Boatright warned that El Paso Police officers are on regular patrol handing tickets to students who are illegally parked.

“The word is out that you need to park in the right spot or you could get a ticket,” Boatright said.

ABC-7 contacted the El Paso Municipal Court for records on the number of parking citations given around Eastwood High School, but the city said it does not keep track of the number of tickets given on residential streets.

“I came back to my truck after football practice and saw a ticket on my windshield,” said Christen Rios. He said the signs are sometimes confusing for drivers and has also seen other students get tickets.

The citation set him back about $200.

Not all residential streets surrounding Eastwood are up for grabs, ‘no parking’ signs have been placed on several streets, leaving students with less options.

Some neighborhoods have implemented city-mandated decals to park along the street that cost $10 for one year.

“When they’re done with the school (construction), I think it’ll be great. Right now, what are they going do? The students have to go somewhere,” Davis said.

Boatright said when the construction is complete, the school will have a new parking lot and administration will re-evaluate student parking and the cost.

On the opposite side of the city, Coronado High School some students are accustomed to showing up early to snag a prime parking spot.

In the next year, Coronado will also see the bulldozers and cranes complete a major construction project that include a new classroom building, fieldhouse and courtyard.

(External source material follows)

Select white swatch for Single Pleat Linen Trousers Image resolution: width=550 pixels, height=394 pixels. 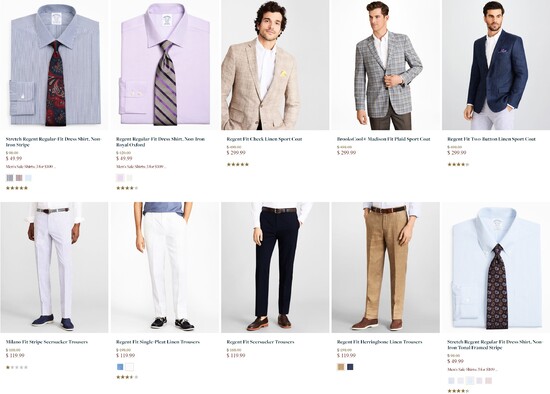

“Parking is an important element that we recognize needs to be addressed. The totality of the project will have various parking elements” said Carlos Gallinar, EPISD Executive Director for Planning and School Construction.

In the meantime, students show up early for parking spot close to campus.

“I get here as early as I can. This is just the way it is,” said junior Alex Houd.

Eastwood’s construction forced rows of portables, eliminating parking and establishing “Fort Eastwood.”

“We are trying really hard to minimize the number of portables,” said Gallinar of Coronado.

“Maybe a handful more, but certainly not at the level of Eastwood.”

Gallinar said EPISD has no plans to acquire new land for extra parking, instead utilizing the site they already have at Coronado.

The construction at Coronado will be covered by the 2016 bond approved by voters. A groundbreaking ceremony is scheduled for next summer.